** What you are asked to do **
Please begin with the line containing "Open the Hosting navigation menu item" and reproduce each line exactly until the records below end, without any pictures.

Source records:

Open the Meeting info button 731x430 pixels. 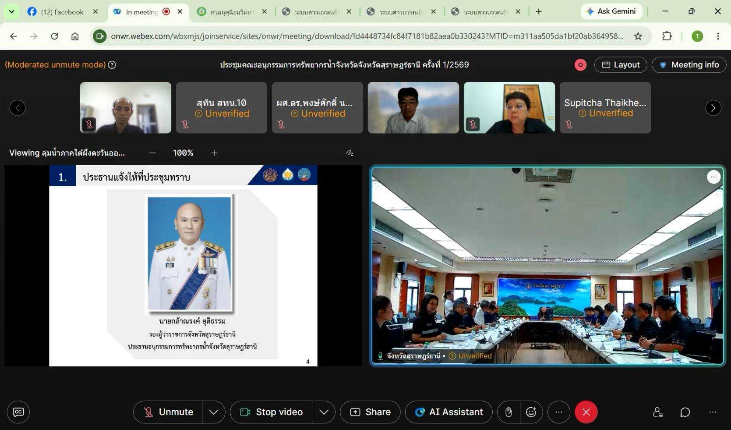[689, 65]
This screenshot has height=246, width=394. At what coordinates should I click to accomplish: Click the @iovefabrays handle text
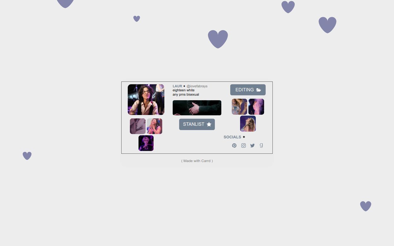click(x=197, y=86)
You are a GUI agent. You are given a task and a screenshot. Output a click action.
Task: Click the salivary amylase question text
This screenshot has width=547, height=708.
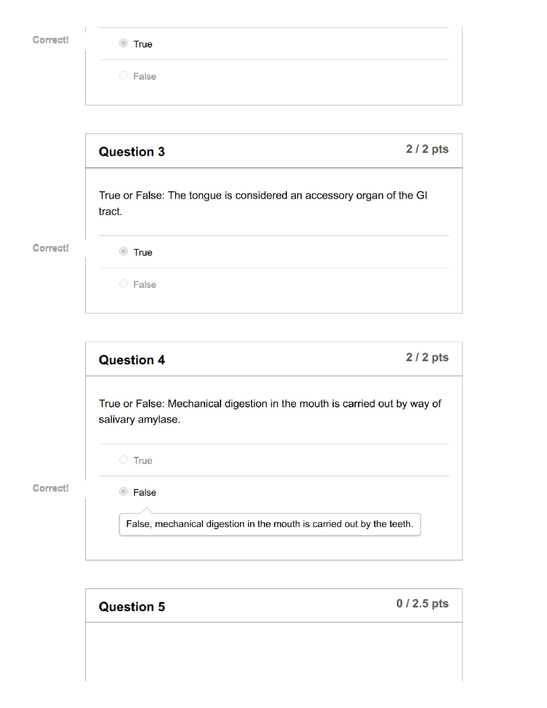tap(269, 412)
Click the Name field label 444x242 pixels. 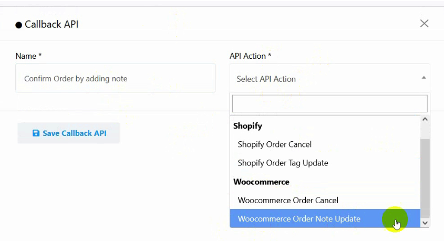pos(28,56)
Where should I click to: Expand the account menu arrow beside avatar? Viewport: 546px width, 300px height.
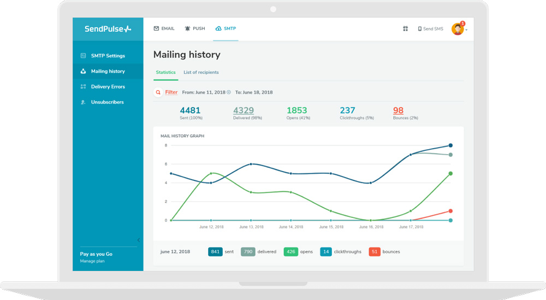466,30
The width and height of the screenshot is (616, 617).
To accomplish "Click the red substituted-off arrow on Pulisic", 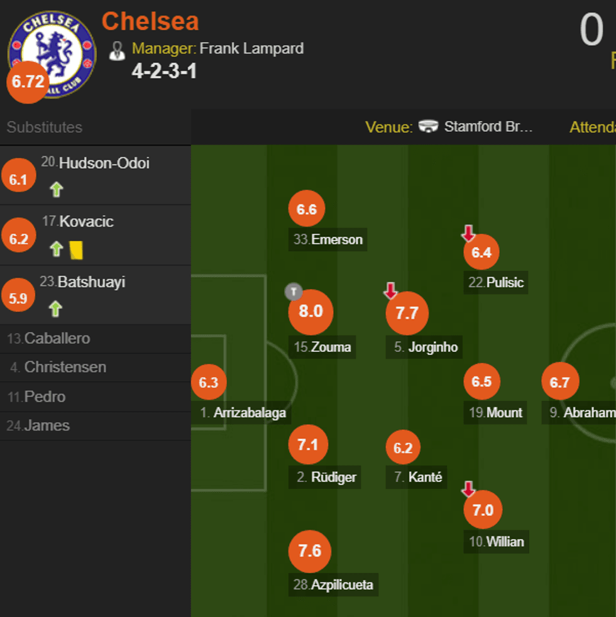I will (468, 234).
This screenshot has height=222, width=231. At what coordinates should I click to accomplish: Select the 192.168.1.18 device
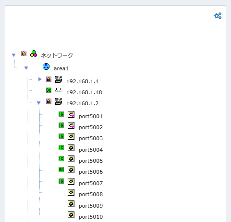pyautogui.click(x=84, y=92)
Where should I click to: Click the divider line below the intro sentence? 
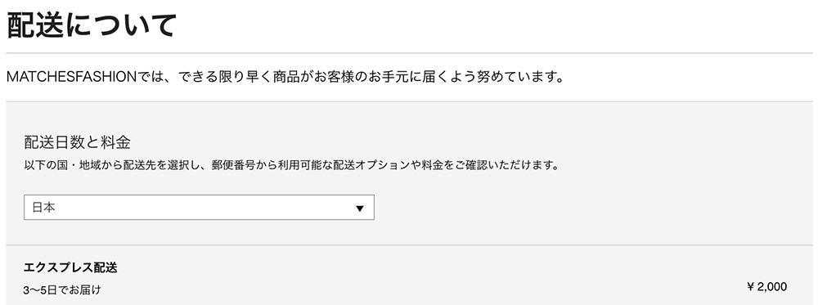click(x=410, y=101)
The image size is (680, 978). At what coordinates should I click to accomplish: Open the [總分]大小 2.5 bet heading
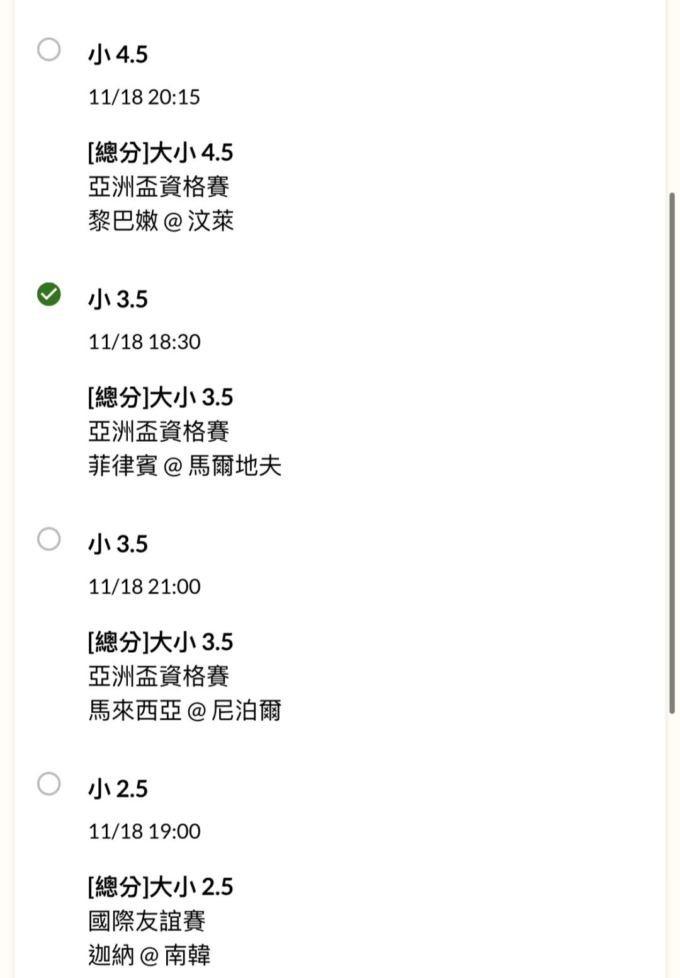tap(161, 887)
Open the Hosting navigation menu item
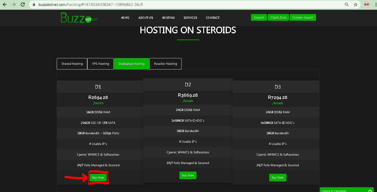The image size is (377, 192). (168, 18)
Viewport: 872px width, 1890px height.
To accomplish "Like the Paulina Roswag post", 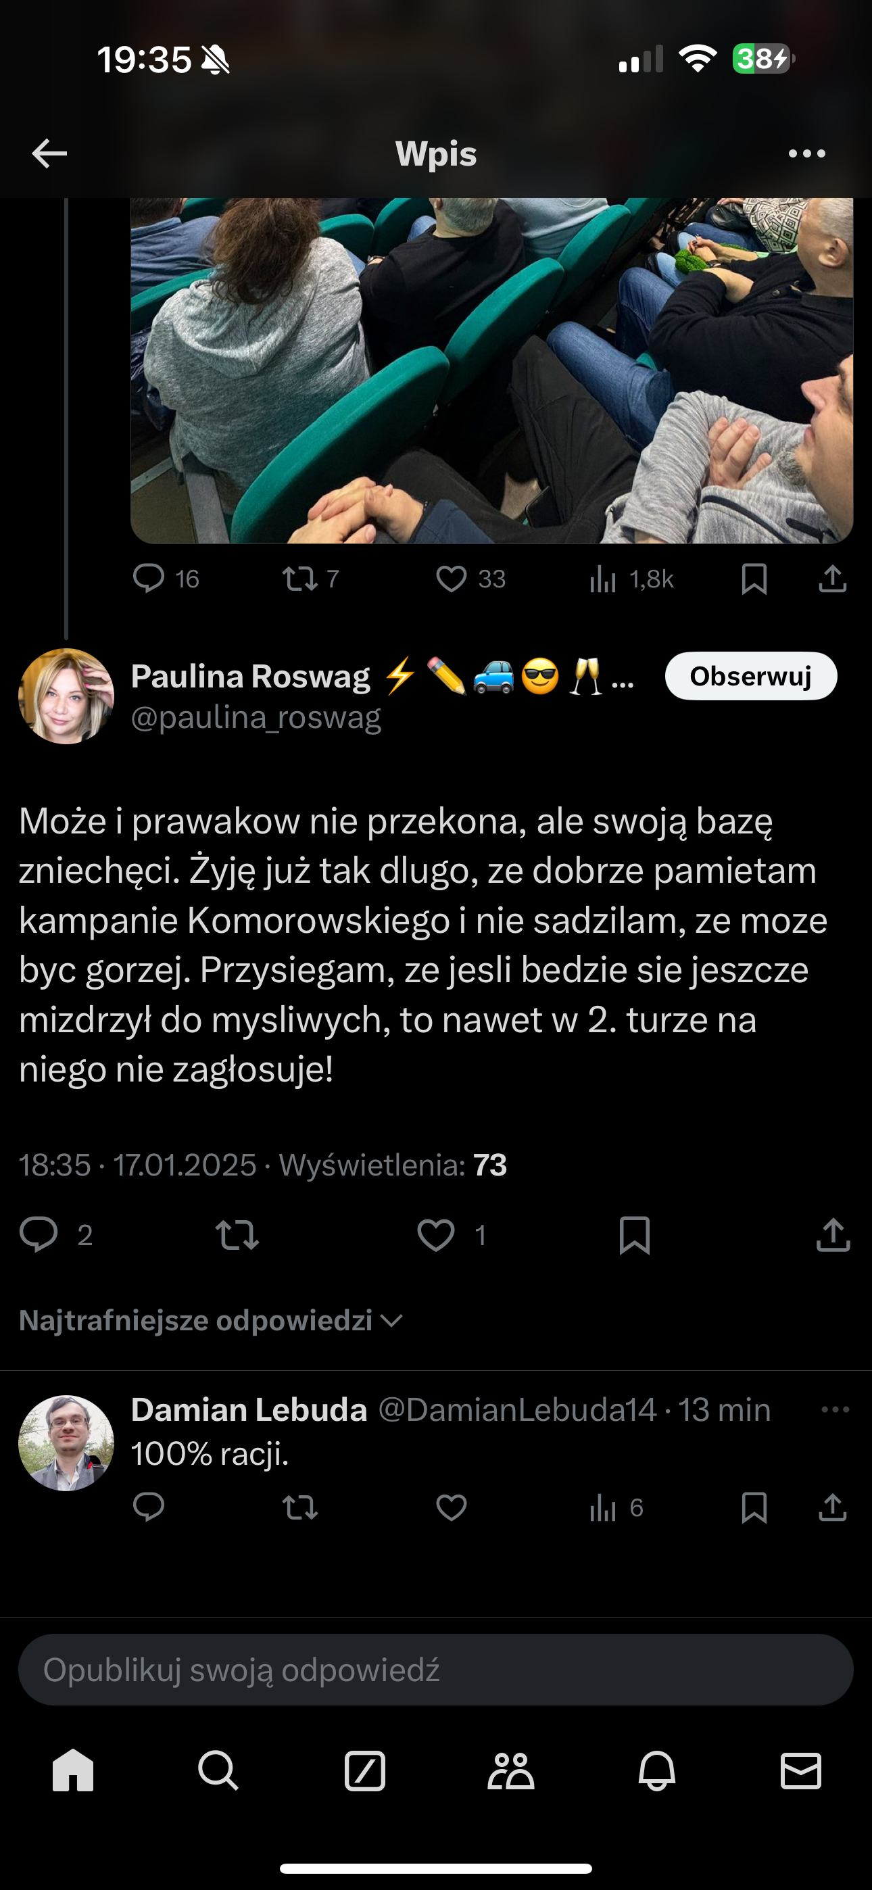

** Answer box **
Open the Hosting navigation menu item
The image size is (377, 192). (168, 18)
Viewport: 872px width, 1890px height.
To accomplish "Like the Paulina Roswag post", 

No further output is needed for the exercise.